▸ **Provided text**:
____________

Sunday, October 14, 2012

Ribbons, bows, and beauty in God's eyes

Dear beautiful Readers,
   As you all can see, I've been running kind of low on blog ideas lately. There just has not been enough time to sit down and compose a post! I wrote (and even published!) one on how much I've missed my parents while they have been in Italy....but it was the size of a novel and merely my ramblings so I ended up deleting it. :) I wrote another a few weeks ago on a lovely little boy named Harrison, who is Deaf and listed on Reece's Rainbow. For some reason that one never posted!! I ask that all of you pray for this precious boy who so desperately needs a family. What a world would be opened to him if he was blessed with a family to teach him sign language!!

     Any way, there I go again...rambling! I really did have a reason for this post, however.
It is going to be a lot different than my other posts, though...so hang with me! It's really only aimed at the girls, so if you are a boy you are going to be sorely disappointed!! However, I'm really not sure that any boys would visit a blog titled Claire's Calico Corner...go visit Caleb's Camouflage Corner or something like that! hahaha


When you see this picture, what do you think of? Does it excite you as you think of your next shopping spree and how much fun that will be? Does it make you wish you had jeans as cute as these? Does it make you think "Oh, I would never look that good in those, but they would look cute on so and so!" 

I don't really like shopping for clothes for myself. I enjoy shopping for my mom or sister, or  shopping for gifts, or even shopping for myself as long as it isn't clothes. When I see that picture it doesn't excite me at all...it just makes me realize that I would never look that good in those! 
   Clothes shopping produces a very bad effect on me, haha! It puts me in the absolute worst mood! Ask my mom--even if we go to her friend's (who sells clothes out of her home) house to look around, I get in the most depressed mood when asked to try anything on! I feel like just stepping in front of the dressing room mirror triggers every insecure thought I have ever had to come rushing back at me. Even if I find something that I like, it will most likely sit in my closet for months as I wear one of the two outfits I feel comfortable in that season. 
If it was up to me we would all be wearing one of our two calico dresses complete with bonnets and petticoats. 


According to my sweet sister, I, however, do not "know fashion". I have to say, though...if the above picture is fashion then I am glad not to know it! :)

____________

▸ **Source data**:
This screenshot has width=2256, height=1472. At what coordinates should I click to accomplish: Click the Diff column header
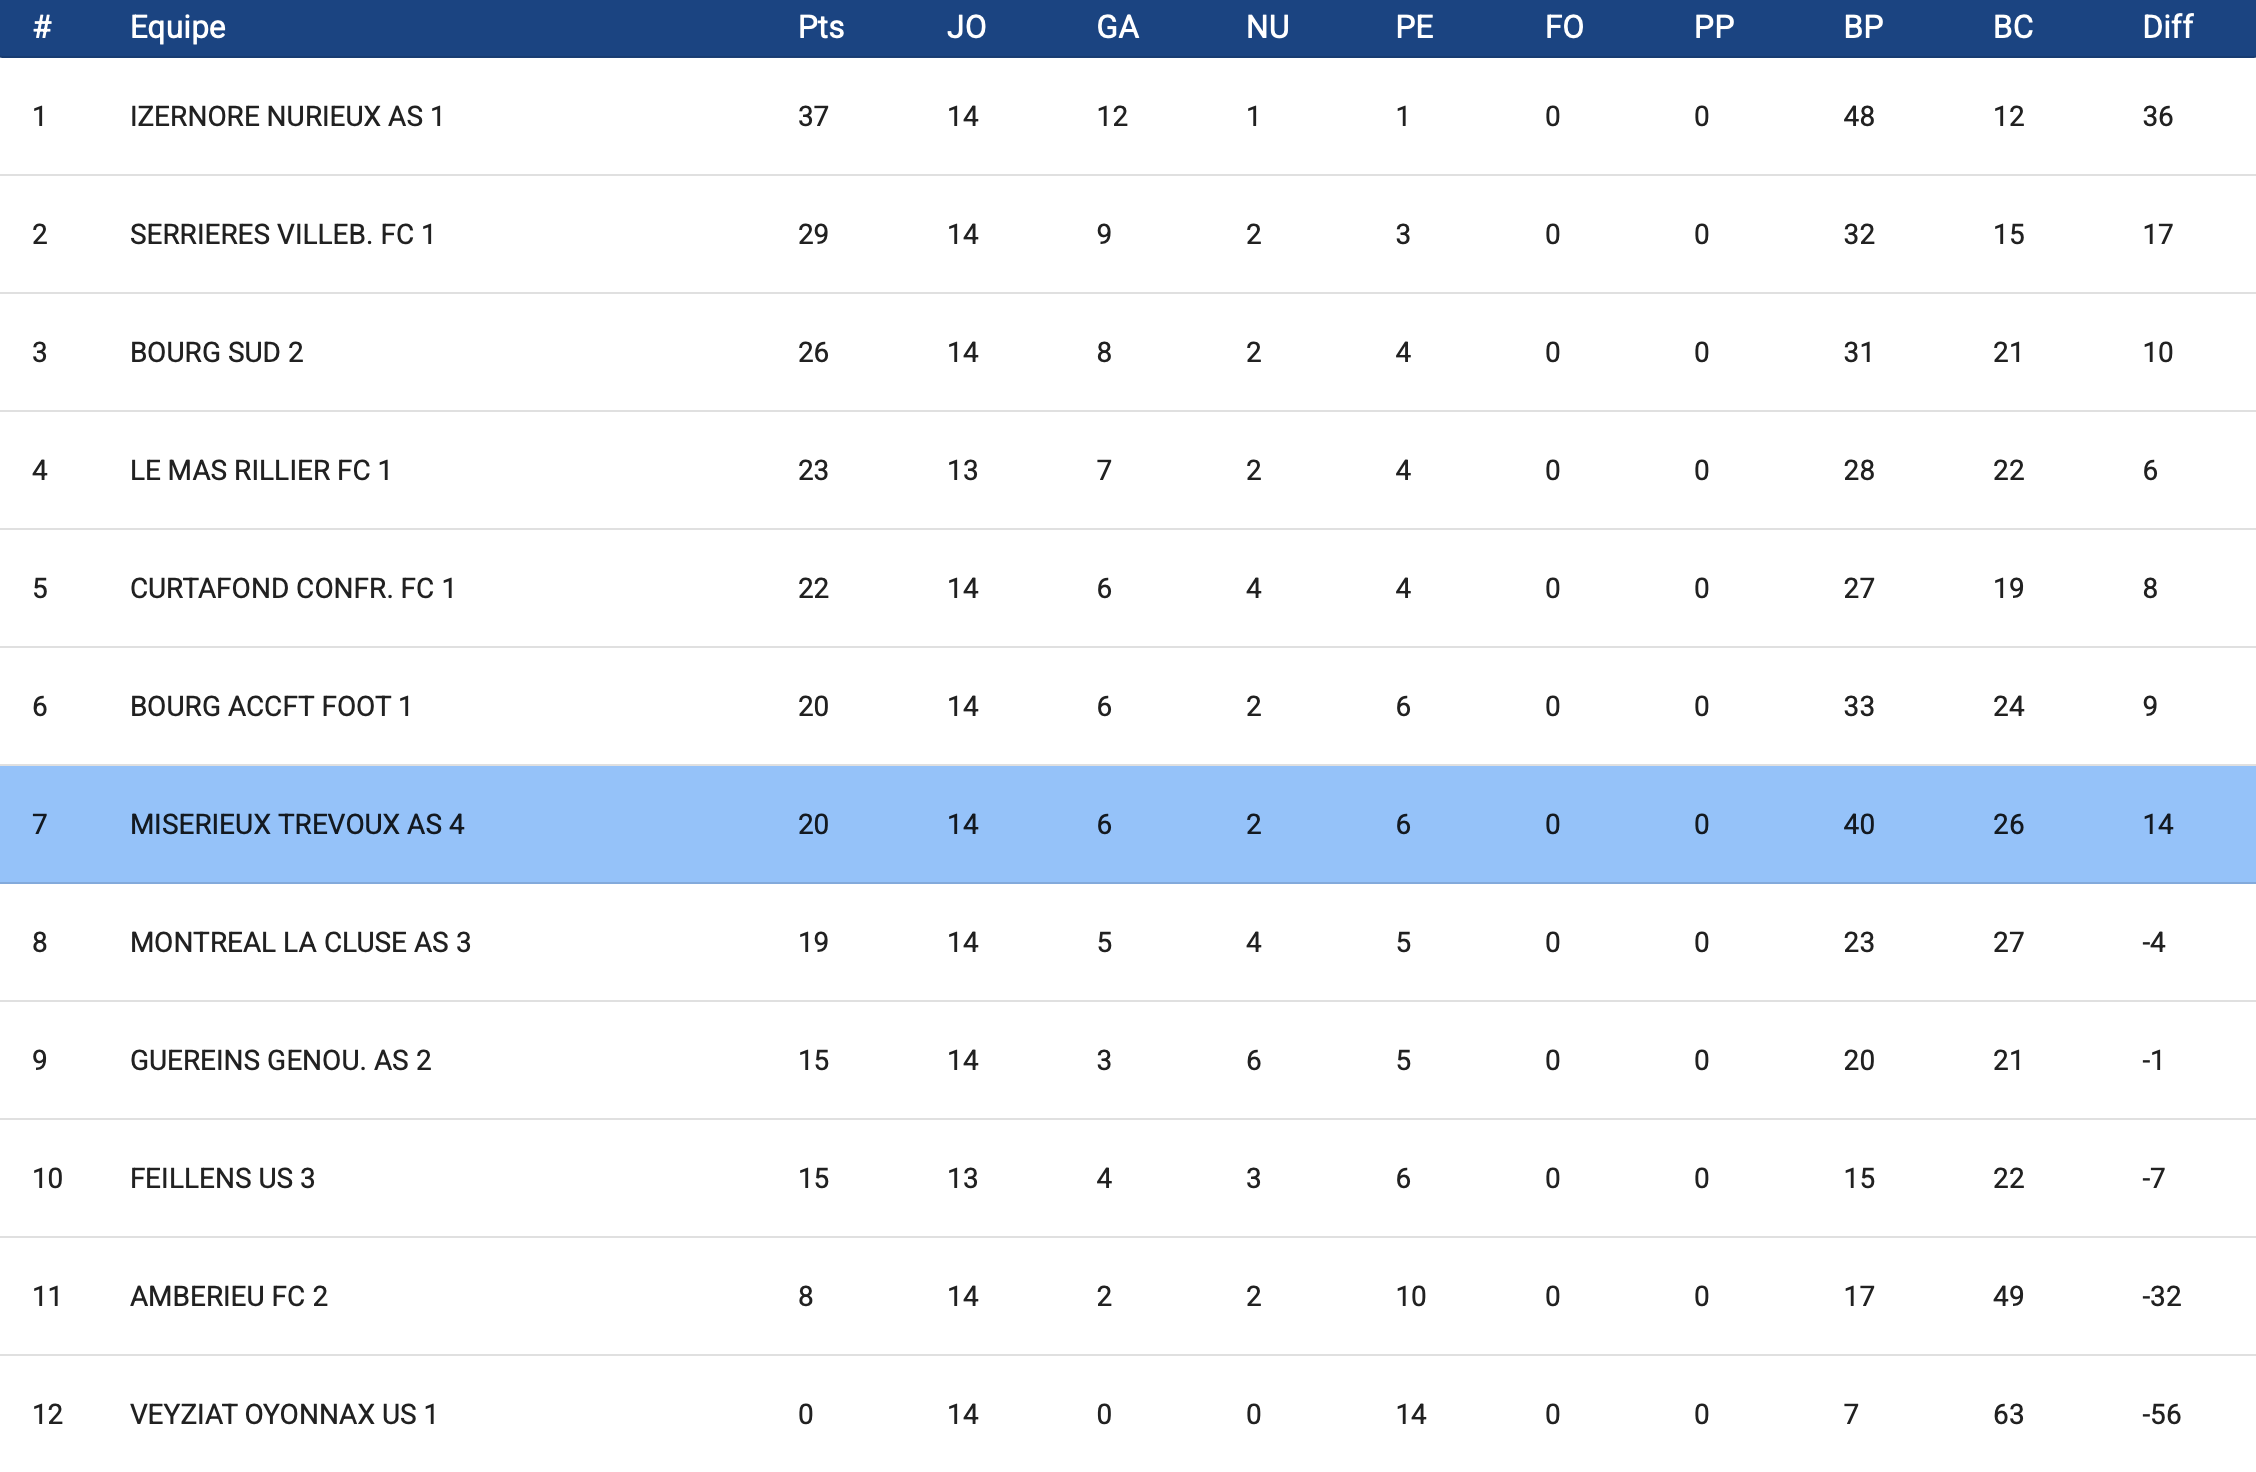tap(2167, 27)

____________

▸ **Brief**: Copy the stretch of the blog post from "If it was up" through "know it! :)" word for word.

▸ **Final result**:
If it was up to me we would all be wearing one of our two calico dresses complete with bonnets and petticoats. 


According to my sweet sister, I, however, do not "know fashion". I have to say, though...if the above picture is fashion then I am glad not to know it! :)